以前,台湾に探鳥取材に行ったとき,「これから台湾固有のキジを見に行く」とガイドが話した途端,周りにいた外国人バードウォッチャーから「endemic ! endemic !」と歓声があがったことがありました。この「endemic」は「その地方に特有の」という意味で,この場合は固有種を指します。その土地でしか見られない鳥との出会いは,とてもエキサイティングな経験ですが,では日本だけにいる鳥=日本固有種にはどんな鳥がいるのでしょうか?
翼をもち,高い移動能力をもつ鳥がなぜある地域だけに留まるのか,その仕組みには大きく2つのパターンあります。1つは大陸などの大きな島から,離島などの小さな島へと移動し,食べ物や気候などその小さな島の環境に適応し,移動の必要がなくなった結果,長い年月が経つ中で,元の種とは異なる種へと進化する「隔離固有」というパターンで,いわば「はぐれ居残り組」。 もう1つはかつて広く分布していた鳥が,競争相手となる鳥の出現によって追いやられ,高山や離島といったところに移住し、そこにだけ生き残った「遺存固有」というパターンで,いわば「追い出され組」です。
日本はこの両方のパターンの固有種がいて,例えば「隔離固有」の代表は三宅島のアカコッコや,沖縄島のヤンバルクイナなどがいます。また,「遺存固有」の代表は奄美大島のルリカケスや高山帯に生息するカヤクグリなどです。大陸から適度に離れ,また多くの離島をもつ日本は固有種の多い国で,だいたい同じ国土面積のイギリスの固有種が1種なのに対し,日本では10種以上が固有種として記録されています。
さて「固有種」と聞くと,離島や高山といった限られた場所にしかいない鳥というイメージがあるかもしれません。確かに日本の固有の鳥は先に挙げたアカコッコやルリカケスといった離島の鳥が大半を占めます。でも,実は身近な鳥の中にも日本の固有種がいるのです。
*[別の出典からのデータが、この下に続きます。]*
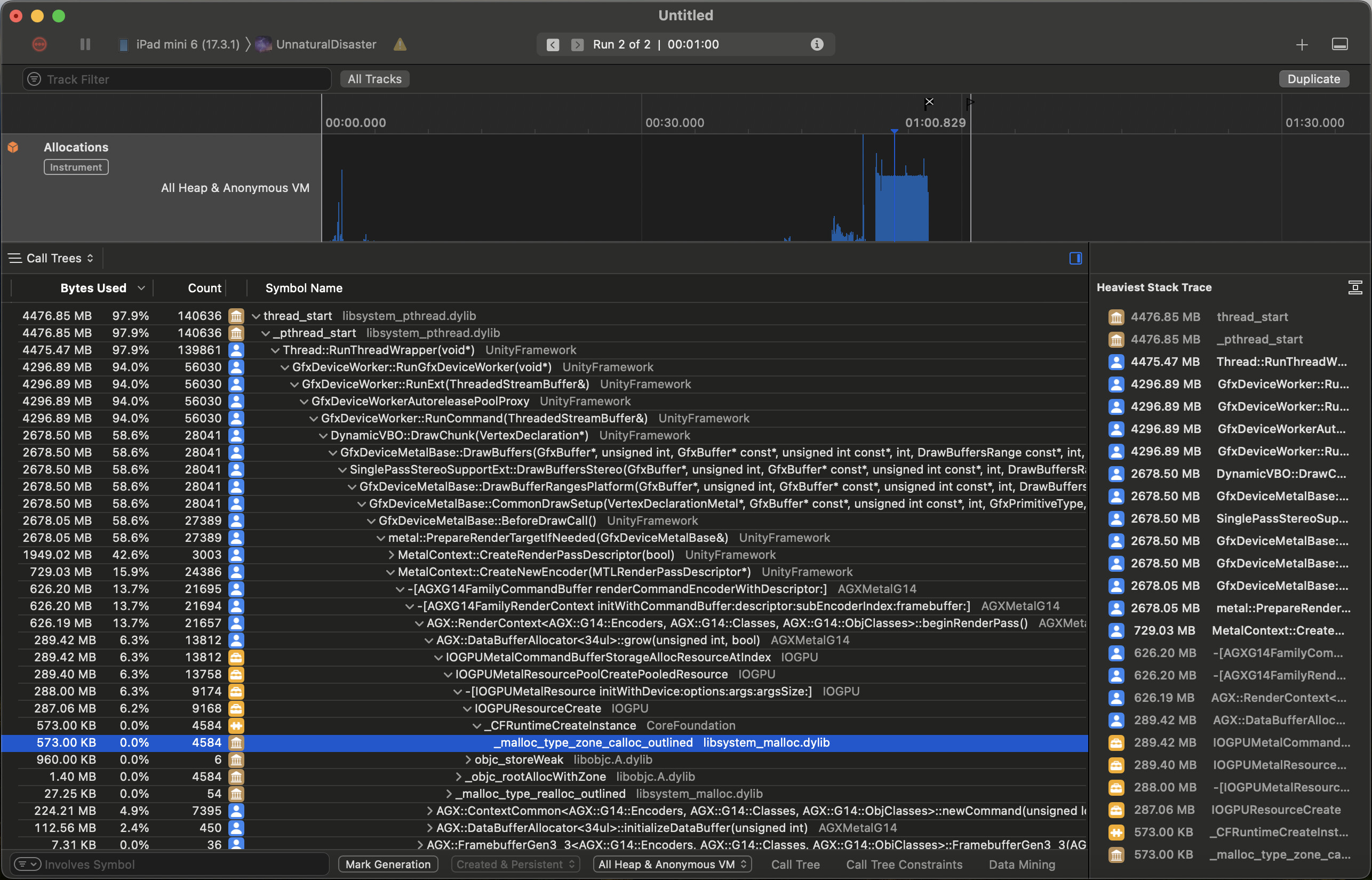Click the warning icon beside UnnaturalDisaster
Viewport: 1372px width, 880px height.
coord(400,44)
その1つが日本の国鳥でもあるキジです。昔話にもよく登場する鳥ですが,雄の美しい姿は海外のバードウォッチャーの人気も高く,日本にしかいない,あこがれの鳥とされています。同じキジの仲間のヤマドリも日本固有種ですが,この両種はあまり飛ぶのが得意ではないので,固有種となりやすい鳥だったともいえます。
中形のキツツキであるアオゲラも日本固有種です。平地から山地の森林にいるので,割と身近に見られる鳥ですが,国内でも種子島(鹿児島県)~青森県までしかいません。ちなみに北海道にはアオゲラによく似たヤマゲラというキツツキがいるのですが,こちらは北海道からヨーロッパに至る,広大な分布をもつ鳥です。さらに身近な鳥でいえば,河川などでよく見られる白黒の鳥,セグロセキレイも日本固有種です。色がよく似たハクセキレイもいますが,この両種はあまり近縁ではないとされています。
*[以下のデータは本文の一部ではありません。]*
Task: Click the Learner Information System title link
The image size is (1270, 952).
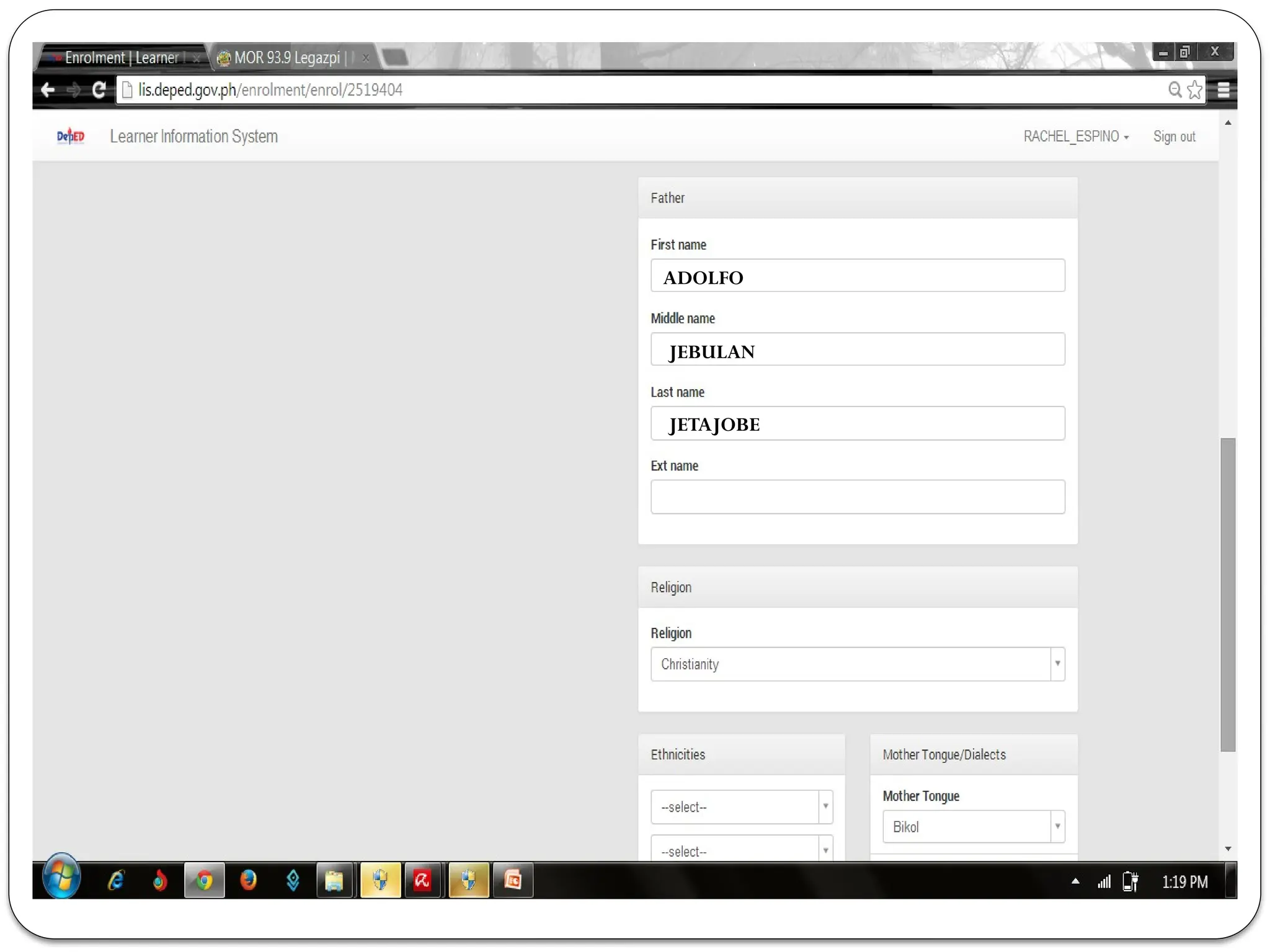Action: [x=193, y=136]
ここまで日本の固有種について紹介してきましたが,実は固有種の数は定まっていません。例えばセグロセキレイやカヤクグリは,周辺国での観察や繁殖の記録があり,固有種とするかどうかは研究者によって意見が分かれています。一方,DNAを用いた分類の研究の進展により,例えば今年話題になったオガサワラカワラヒワのように,新たな固有種とされそうな鳥も挙げられています。どんな鳥が日本固有の鳥とされるのか,その結論を出すにはもう少し時間がかかりそうですが,今のところ,どんな鳥が日本の固有種なのか最後に挙げてみましょう。
【身近な固有種】キジ,ヤマドリ,アオゲラ
【離島の固有種】ヤンバルクイナ,アマミヤマシギ,ノグチゲラ,ルリカケス,メグロ,アカコッコ,アカヒゲ
【意見が分かれる固有種】カヤクグリ,セグロセキレイ
固有種の成り立ちは,日本が大陸から離れて陸地を形成していったときの歴史(地史)と深い関係があります。また,特に離島の固有種の中には,分布が限られているため,絶滅のおそれがある種もいます。その鳥がどんな経緯で固有種となったのか,よく似た種類とは見た目や暮らしぶりがどう変わったのか,今どんな保全上の危機があるのか,固有種の鳥を通して,日本の鳥について考えを深めていくこともバードウォッチングの楽しみといえるでしょう。